Guidance Document 1: Prescription Requirement Under Section 503A of the Federal Food, Drug, and Cosmetic Act
For compounding pharmacies, the FDA first reaffirms its position regarding 503A and the timing of when you can compound —after the receipt of a valid prescription for an identified patient or in limited quantities in anticipation of the receipt of a prescription —and states that compounded product cannot be dispensed until a valid prescription is received. The FDA acknowledges that some state may permit a pharmacy to provide compounded products for office use via a prescription without individual patient names, but states that such practices don't meet the requirements of 503A. This will likely come as a surprise for pharmacies in those states and will elicit significant feedback.

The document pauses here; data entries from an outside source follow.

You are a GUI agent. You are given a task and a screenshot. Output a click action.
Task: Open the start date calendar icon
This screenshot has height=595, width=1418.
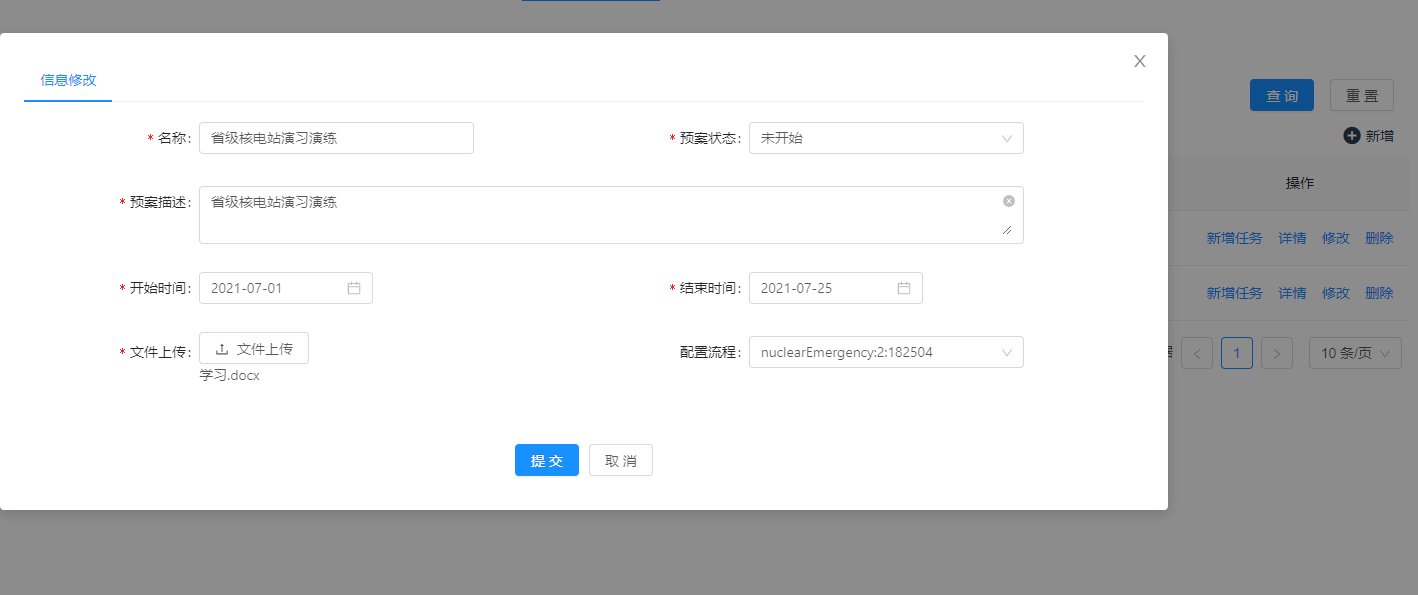point(353,288)
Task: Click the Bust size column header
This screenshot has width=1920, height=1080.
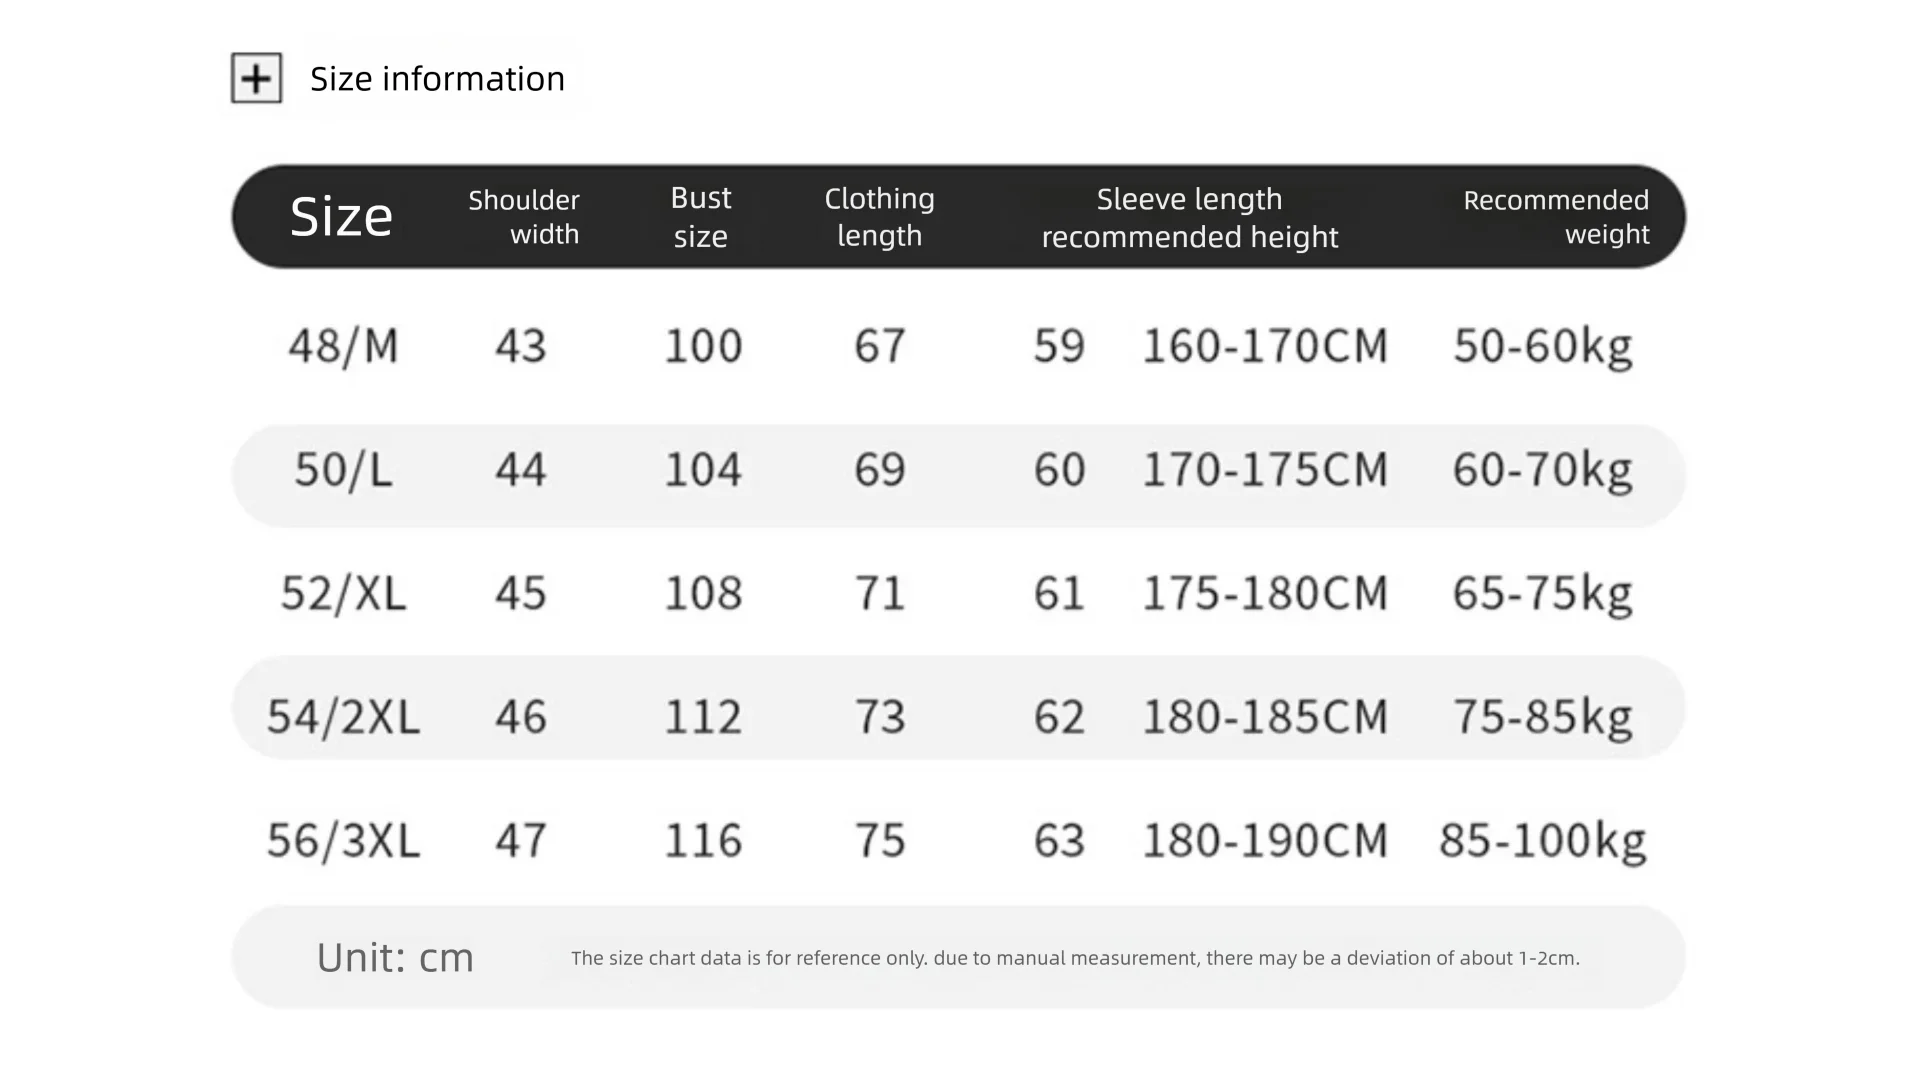Action: click(700, 216)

The FDA then "recommends" a particular statement be used to properly document when pharmacist has to call a prescriber for clarification on whether a compound may be needed even though it admits that "in general, it will be clear whether a prescription is for a compounded drug product." Of more significance, the FDA also proposes a policy regarding how much may be compounded in anticipation and sets the limit at no more than a 30-day supply, calculated based on the number of prescriptions received in a 30-day period over the past year. The FDA also proposes requiring a pharmacist to keep records of the calculations it used to arrive at this number. Finally, the FDA notes that pharmacies may not provide office use/office stock to hospitals, clinics, and health care practitioners as pharmacies may only fill prescriptions upon receipt of a valid prescription order. Oddly, the FDA fails to mention here the small concession it makes next in the next draft guidance.
Guidance Document 2: Hospital and Health System Compounding Under the Federal Food, Drug, and Cosmetic Act
Here, the FDA offers some limited concessions to hospitals but those concessions are only a mile wide. The FDA has determined that the risks it associates with compounding in the absence of a prescription are decreased in the hospital setting and proposes permitting hospital pharmacies to provide compounds without first receiving a prescription to its "healthcare facilities" (this term is undefined), but only within a mile radius of the compounding pharmacy. These healthcare facilities must be owned and controlled by the same entity that owns and controls the hospital pharmacy. This is great news for hospital campuses only serving nearby buildings, but for a hospital pharmacy that would want to serve a satellite location more than a mile away, the hospital must use an outsourcing facility to provide any non-patient specific product. If the hospital wants to compound its own product and send it farther out, it will need its own outsourcing facility permit. However, based on the next guidance document, this may be impossible if it wants to locate that facility in the same building as its 503A pharmacy.
Guidance Document 3: Facility Definition Under Section 503B of the Federal Food, Drug, and Cosmetic Act.
For outsourcing facilities, the FDA has taken a very narrow position regarding the interpretation of the word "facility." The term is loosely defined in Section 503B(d) of the FD&C Act as "a facility at one geographic location or address", but the FDA has decided to interpret this to mean a business under one management, direct or indirect, engaged in compounding at a geographic location or street address. It then goes further, noting that it considers all activities and equipment part "of the facility" if they are related to human drug compounding under the supervision of the facility's management "at the same street address, or in the same building, or in buildings located in close proximity to one another."
This proposed policy would effectively ban commonly-managed outsourcing facilities and 503As in the same building, even in separate suites or a nearby building, unless the 503A facility follows 503B and CGMP requirements. This will likely come as a great shock to any 503B facilities already registered by the FDA that share management and a building with a 503A facility that doesn't follow 503B and CGMP. It seems as if a commonly managed 503B and a pharmacy compounding under 503A can't even be next door to each other. Under this guidance and the guidance above, a hospital that wanted to open its own outsourcing facility could not put it in the same building or even in close proximity to the hospital's 503A pharmacy unless the 503A pharmacy complied with CGMP and 503B—an expense the hospital likely is trying to avoid or hopefully hasn't constructed already. The FDA did not address what would happen to already-registered facilities, so it will be interesting to see what happens after the industry responds.